Oculus Quest is powered by Qualcomm’s Snapdragon 835 chip which isn’t uncommon to find in modern smartphones. Because it doesn’t have to be crammed into the tight confines of a phone, however, the processor can be run more aggressively without overheating. In fact, Quest has a fan inside to further dissipate heat and keep the headset at peak performance.

Photo by Road to VR

But how does a Snapdragon chip with active cooling translate to actual processing power and what kinds of games and graphics can developers expect to achieve? Oculus CTO John Carmack offers some insights..
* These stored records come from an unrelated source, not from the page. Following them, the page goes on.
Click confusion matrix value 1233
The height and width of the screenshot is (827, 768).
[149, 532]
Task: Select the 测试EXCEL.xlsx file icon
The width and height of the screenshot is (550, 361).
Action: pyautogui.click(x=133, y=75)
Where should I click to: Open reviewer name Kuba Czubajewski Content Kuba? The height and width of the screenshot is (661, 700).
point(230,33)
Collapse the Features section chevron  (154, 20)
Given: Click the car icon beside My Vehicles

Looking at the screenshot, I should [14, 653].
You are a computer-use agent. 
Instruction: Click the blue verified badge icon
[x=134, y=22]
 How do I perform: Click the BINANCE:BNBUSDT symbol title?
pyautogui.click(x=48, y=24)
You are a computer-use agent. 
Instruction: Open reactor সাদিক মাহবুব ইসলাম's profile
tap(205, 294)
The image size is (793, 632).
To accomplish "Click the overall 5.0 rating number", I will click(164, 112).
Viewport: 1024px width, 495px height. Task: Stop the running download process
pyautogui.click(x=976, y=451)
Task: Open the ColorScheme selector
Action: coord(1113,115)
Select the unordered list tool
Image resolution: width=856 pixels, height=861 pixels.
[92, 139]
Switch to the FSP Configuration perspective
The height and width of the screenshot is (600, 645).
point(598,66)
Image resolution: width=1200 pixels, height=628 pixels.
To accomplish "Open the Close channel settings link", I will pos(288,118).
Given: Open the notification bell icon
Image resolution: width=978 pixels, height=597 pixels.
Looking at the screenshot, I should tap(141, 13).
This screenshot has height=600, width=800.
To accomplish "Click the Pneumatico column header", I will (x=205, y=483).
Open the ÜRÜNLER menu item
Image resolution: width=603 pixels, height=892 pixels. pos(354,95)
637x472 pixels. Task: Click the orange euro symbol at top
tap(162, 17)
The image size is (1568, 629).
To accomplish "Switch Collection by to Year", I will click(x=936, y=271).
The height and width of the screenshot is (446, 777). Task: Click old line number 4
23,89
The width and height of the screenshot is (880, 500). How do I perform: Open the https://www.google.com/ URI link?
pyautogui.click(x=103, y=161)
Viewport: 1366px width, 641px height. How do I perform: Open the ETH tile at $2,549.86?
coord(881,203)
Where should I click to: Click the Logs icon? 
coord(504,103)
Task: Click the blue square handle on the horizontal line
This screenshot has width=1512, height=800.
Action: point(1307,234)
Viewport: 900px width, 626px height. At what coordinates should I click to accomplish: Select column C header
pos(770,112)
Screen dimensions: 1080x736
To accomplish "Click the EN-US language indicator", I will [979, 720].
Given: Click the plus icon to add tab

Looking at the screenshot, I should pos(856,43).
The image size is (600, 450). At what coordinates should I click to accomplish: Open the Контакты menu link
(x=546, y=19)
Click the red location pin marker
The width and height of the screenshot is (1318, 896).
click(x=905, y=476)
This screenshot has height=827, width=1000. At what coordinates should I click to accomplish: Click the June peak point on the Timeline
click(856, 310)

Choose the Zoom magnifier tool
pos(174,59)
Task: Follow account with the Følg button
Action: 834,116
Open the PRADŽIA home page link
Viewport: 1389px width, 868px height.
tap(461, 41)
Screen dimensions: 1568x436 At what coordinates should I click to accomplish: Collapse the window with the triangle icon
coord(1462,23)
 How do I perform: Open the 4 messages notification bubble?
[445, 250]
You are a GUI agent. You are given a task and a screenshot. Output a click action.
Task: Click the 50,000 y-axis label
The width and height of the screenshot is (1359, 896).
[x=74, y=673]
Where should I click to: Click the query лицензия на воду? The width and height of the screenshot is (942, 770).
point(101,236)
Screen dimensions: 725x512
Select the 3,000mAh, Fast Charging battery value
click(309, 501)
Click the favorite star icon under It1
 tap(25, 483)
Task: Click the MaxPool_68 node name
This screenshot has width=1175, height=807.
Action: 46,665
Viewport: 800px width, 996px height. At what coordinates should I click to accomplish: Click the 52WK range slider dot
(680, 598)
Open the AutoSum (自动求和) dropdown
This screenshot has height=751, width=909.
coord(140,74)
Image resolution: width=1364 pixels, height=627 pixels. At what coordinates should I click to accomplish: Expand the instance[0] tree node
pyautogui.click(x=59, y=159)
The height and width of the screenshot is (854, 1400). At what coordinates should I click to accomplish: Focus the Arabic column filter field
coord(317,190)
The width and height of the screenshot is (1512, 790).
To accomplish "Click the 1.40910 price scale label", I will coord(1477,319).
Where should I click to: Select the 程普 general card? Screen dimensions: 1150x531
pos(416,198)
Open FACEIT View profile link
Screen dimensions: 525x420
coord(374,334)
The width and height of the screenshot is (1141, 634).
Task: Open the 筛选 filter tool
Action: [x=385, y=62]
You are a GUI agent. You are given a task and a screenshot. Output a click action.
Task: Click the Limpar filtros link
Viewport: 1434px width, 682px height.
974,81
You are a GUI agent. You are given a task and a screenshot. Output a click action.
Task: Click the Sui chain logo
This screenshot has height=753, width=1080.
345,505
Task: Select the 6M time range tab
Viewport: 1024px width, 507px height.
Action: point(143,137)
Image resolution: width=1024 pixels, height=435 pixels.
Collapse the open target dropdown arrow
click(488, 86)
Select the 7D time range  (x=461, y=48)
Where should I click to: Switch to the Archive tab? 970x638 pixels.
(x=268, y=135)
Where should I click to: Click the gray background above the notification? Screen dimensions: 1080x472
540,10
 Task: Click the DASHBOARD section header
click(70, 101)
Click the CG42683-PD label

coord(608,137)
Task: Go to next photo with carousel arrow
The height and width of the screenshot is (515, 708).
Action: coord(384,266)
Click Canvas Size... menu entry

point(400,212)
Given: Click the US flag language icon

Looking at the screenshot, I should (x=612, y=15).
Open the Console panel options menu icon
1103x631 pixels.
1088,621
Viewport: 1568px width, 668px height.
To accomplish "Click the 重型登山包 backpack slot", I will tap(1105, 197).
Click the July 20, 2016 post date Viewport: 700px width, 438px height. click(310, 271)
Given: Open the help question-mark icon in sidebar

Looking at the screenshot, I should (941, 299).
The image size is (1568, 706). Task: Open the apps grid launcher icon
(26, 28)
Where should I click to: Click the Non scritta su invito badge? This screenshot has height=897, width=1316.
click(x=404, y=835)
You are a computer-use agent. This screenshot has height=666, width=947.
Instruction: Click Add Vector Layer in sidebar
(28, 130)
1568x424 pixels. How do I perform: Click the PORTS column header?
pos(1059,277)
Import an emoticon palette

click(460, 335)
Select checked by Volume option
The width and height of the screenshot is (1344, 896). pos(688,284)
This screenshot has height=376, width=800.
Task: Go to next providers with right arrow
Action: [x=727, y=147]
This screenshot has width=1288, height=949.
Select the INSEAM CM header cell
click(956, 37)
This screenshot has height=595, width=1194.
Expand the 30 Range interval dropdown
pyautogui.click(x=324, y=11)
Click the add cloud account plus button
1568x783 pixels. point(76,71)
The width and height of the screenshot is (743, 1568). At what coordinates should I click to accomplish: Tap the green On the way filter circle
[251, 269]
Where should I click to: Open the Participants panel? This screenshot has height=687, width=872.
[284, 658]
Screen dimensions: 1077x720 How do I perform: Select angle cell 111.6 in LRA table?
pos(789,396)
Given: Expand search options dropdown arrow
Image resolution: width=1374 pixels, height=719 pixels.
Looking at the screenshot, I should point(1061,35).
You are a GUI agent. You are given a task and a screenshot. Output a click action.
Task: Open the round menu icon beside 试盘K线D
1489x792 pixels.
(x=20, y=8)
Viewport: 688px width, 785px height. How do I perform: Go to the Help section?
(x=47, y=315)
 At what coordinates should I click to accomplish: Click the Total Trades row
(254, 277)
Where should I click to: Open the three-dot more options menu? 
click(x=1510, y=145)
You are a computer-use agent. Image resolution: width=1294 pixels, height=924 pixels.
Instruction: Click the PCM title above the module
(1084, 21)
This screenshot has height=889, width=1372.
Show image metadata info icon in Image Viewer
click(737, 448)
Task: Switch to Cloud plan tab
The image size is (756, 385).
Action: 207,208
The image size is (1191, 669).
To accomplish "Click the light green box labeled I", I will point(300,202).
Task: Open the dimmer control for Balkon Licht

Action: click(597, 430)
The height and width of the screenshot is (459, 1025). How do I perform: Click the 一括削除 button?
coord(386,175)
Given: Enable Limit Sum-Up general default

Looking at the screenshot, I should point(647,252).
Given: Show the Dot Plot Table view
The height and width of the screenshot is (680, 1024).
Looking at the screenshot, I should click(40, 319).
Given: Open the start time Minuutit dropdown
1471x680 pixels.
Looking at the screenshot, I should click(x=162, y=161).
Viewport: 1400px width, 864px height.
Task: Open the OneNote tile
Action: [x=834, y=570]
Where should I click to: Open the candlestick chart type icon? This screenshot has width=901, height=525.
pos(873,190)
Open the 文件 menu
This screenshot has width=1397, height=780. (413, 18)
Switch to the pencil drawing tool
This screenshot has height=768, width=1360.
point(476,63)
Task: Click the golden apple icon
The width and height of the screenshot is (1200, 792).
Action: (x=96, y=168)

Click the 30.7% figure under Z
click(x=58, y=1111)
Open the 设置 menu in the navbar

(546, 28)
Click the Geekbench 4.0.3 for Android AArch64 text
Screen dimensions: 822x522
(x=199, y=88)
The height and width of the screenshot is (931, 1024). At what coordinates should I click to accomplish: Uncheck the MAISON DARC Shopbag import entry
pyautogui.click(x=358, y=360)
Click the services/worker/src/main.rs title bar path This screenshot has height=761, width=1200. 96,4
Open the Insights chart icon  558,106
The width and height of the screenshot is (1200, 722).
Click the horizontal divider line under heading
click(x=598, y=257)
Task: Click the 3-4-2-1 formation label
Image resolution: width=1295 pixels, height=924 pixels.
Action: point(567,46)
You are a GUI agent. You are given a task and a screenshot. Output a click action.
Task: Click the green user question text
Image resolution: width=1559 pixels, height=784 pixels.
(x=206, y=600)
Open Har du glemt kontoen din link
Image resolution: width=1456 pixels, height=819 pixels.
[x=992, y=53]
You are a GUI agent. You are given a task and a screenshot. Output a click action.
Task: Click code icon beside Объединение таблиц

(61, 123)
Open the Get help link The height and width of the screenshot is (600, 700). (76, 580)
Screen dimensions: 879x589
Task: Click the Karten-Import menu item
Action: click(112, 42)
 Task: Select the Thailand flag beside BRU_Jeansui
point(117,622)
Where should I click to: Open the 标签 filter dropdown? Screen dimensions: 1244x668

“In terms of raw processing power […] Quest is in the neighborhood of the power of a previous gen Xbox 360 or PS3 […],” Carmack said at Oculus Connect. “But the important thing to keep in mind is that most games in that generation rendered a 1,280 × 720 view at 30 FPS and most of them didn’t have very good anti-aliasing. While in VR, we’re hoping you can render at 1,280 × 1,280—twice for stereo—at 72 FPS, which is eight and a half times more pixels than you would have on an old [Xbox] 360 game. Plus you want to be at 4x MSAA and Trilinear Filtering which are some percentages additional on top of that.”

So even though Quest has roughly the processing power of an Xbox 360, the greater demands for rendering VR content at higher resolution and framerate mean we shouldn’t expect to see ‘Xbox 360’ graphics from Quest any time soon, says Carmack.

“So it is not possible to take a game that was done at a high quality level, like a AAA title for [the Xbox 360] generation, and expect it to look like that in VR—it’s so many more pixels to wind up rendering.”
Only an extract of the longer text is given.